Зрелище становилось все более отвратительным с каждой секундой. Элиза стояла на коленях в могильной грязи, а новый труп — избавившись от остатков одежды, в которой его похоронили, — совокуплялся с ней с явным удовольствием, судя по тому, как он запрокидывал сгнившую голову. Что до Элизы, она сжимала свои груди, чтоб струйки молока брызгали на части трупов, ползавшие рядом. Ее любовники были в экстазе. Они трещали, щелкали, скреблись и купались в молоке.

Я взял у Уолтера мушкет.

— Не причиняйте ей вреда! — взмолился он. — Она не виновата.

Я проигнорировал его и вернулся назад, по пути зовя некроманта:

— Скал! Скал!

Он оторвался от медитации или чем он там был занят, увидел в моей руке мушкет и тут же начал вопить о своей невиновности. Его немецкий был плох, но общий смысл я уловил. Он говорил, что просто делал то, за что ему заплатили. Он не виноват.

Я перебрался через стену и зашагал по могилам, приказывая ему встать. Он повиновался, подняв руки над головой, явно испуганный. Он думал, что я пристрелю его на месте. Но я не собирался этого делать. Я просто хотел прекратить это сумасшествие.

— Что бы ты тут ни начал, отмени это! — приказал я.

Он замотал головой, дико выпучив глаза. Я решил, что он меня не понял, и повторил.

Он снова помотал головой. Весь его напускной пафос исчез. Теперь он казался мелким воришкой, застигнутым на месте преступления.
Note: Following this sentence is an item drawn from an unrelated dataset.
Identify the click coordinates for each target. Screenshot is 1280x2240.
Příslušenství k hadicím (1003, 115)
Я стоял перед ним, направив мушкет ему в живот. «Если ты не прекратишь это немедленно, я выстрелю», — сказал я.

Я бы так и сделал, но тут через стену перебрался герр Вольфрам и поплелся к жене, выкрикивая ее имя:

— Элиза… пожалуйста, Элиза… пойдем домой.

Ничего более печального и абсурдного я никогда раньше не слышал. Пойдем домой…
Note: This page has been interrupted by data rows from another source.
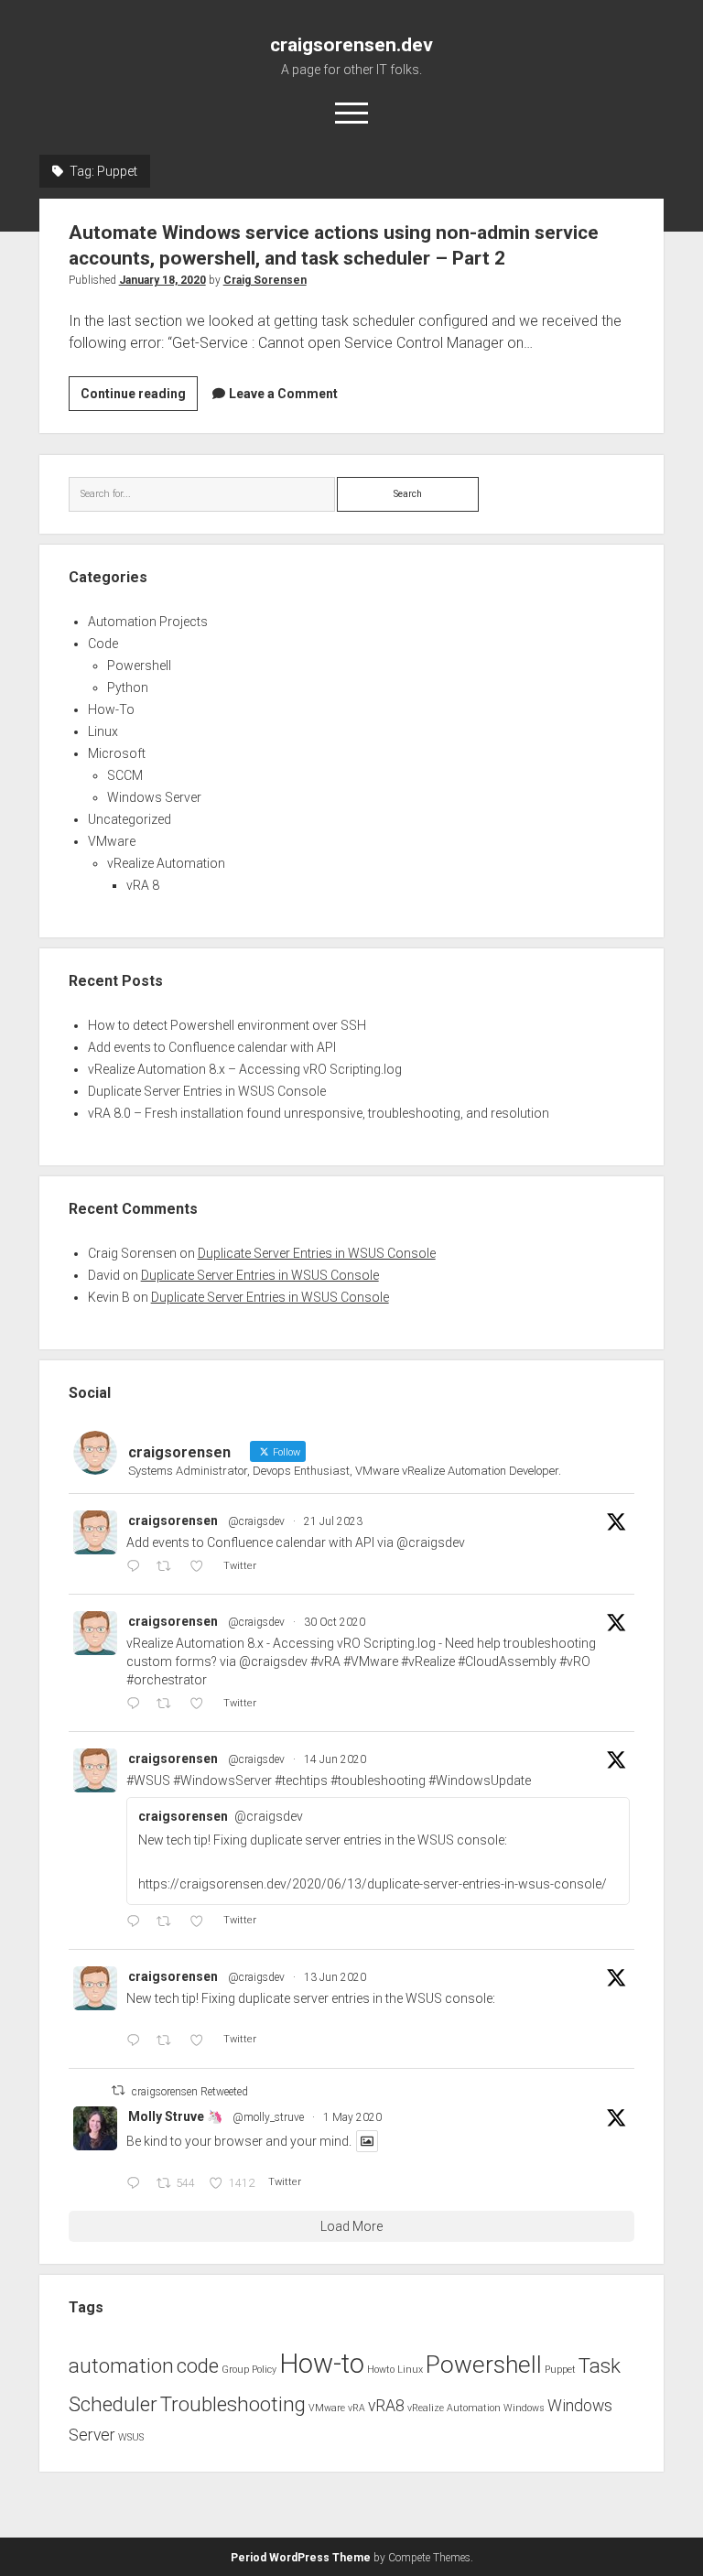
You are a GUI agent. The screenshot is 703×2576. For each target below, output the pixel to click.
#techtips (301, 1780)
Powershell (139, 665)
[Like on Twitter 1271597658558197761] (201, 2041)
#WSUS (148, 1780)
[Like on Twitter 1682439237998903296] (201, 1567)
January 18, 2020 (162, 280)
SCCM (125, 775)
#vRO (574, 1661)
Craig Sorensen (265, 280)
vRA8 (386, 2406)
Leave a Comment (283, 393)
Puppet (560, 2370)
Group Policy (249, 2370)
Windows (524, 2408)
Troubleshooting (233, 2404)
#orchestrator (166, 1679)
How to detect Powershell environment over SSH (227, 1025)
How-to (321, 2363)
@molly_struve (268, 2117)
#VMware (370, 1661)
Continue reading (139, 398)
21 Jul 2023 (333, 1521)
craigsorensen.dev (351, 45)
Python (127, 687)
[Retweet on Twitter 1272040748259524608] (168, 1922)
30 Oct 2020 (334, 1622)
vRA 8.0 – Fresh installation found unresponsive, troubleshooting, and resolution (318, 1113)
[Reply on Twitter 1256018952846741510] (137, 2184)
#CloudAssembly (507, 1661)
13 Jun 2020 (335, 1977)
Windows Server (154, 797)
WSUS (131, 2437)
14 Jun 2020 (335, 1759)
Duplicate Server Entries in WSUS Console (207, 1091)
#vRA (325, 1661)
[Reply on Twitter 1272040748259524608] (137, 1922)
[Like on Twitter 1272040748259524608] (201, 1922)
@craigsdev (256, 1521)
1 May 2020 (352, 2117)
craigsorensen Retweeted (190, 2091)
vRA (356, 2408)
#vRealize (428, 1661)
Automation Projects (148, 621)
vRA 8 (142, 885)
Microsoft (117, 753)
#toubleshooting (378, 1780)
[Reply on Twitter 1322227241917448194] (137, 1704)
Конечно же, она его не послушала. Или не слышала, учитывая ее горячку и то, что с ней делали.

Зато услышали ее любовники. Один из трупов, поднятый целым, ждал своей очереди. Он зашагал к Уолтеру, размахивая руками и пытаясь его отогнать. Забавно было это видеть. Труп пытался отпугнуть старика. Но Уолтер не ушел. Он продолжал звать Элизу, слезы струились по его лицу. Он звал ее, звал…

Я крикнул, чтобы он отошел. Он не послушался. Наверное, хотел подойти достаточно близко, чтобы схватить ее за руку. Но труп все еще размахивал конечностями, прогоняя Уолтера, а когда понял, что старик не уйдет, мертвец просто сбил его с ног. Я видел, как Уолтер падает и как пытается встать. Но мертвые — части мертвых тел — были повсюду в траве. И как только он упал, они набросились на него.

Я велел англичанину идти со мной и направился к Уолтеру, чтобы помочь. В мушкете была только одна пуля, и я не рискнул стрелять с большого расстояния из боязни промахнуться. К тому же я просто не знал, во что стрелять. Чем ближе я подходил к кругу, в котором извивалась Элиза, отдаваясь ласкам мертвых, тем больше давала о себе знать безбожная работа Скала. Не знаю, что за заклятье он применил, но ритуал, похоже, поднял все, что было упокоено на кладбище. Земля шевелилась от ворочающихся в ней кусков рук, пальцев, голов с истлевшими волосами, чего-то червеобразного, что я не мог сразу опознать.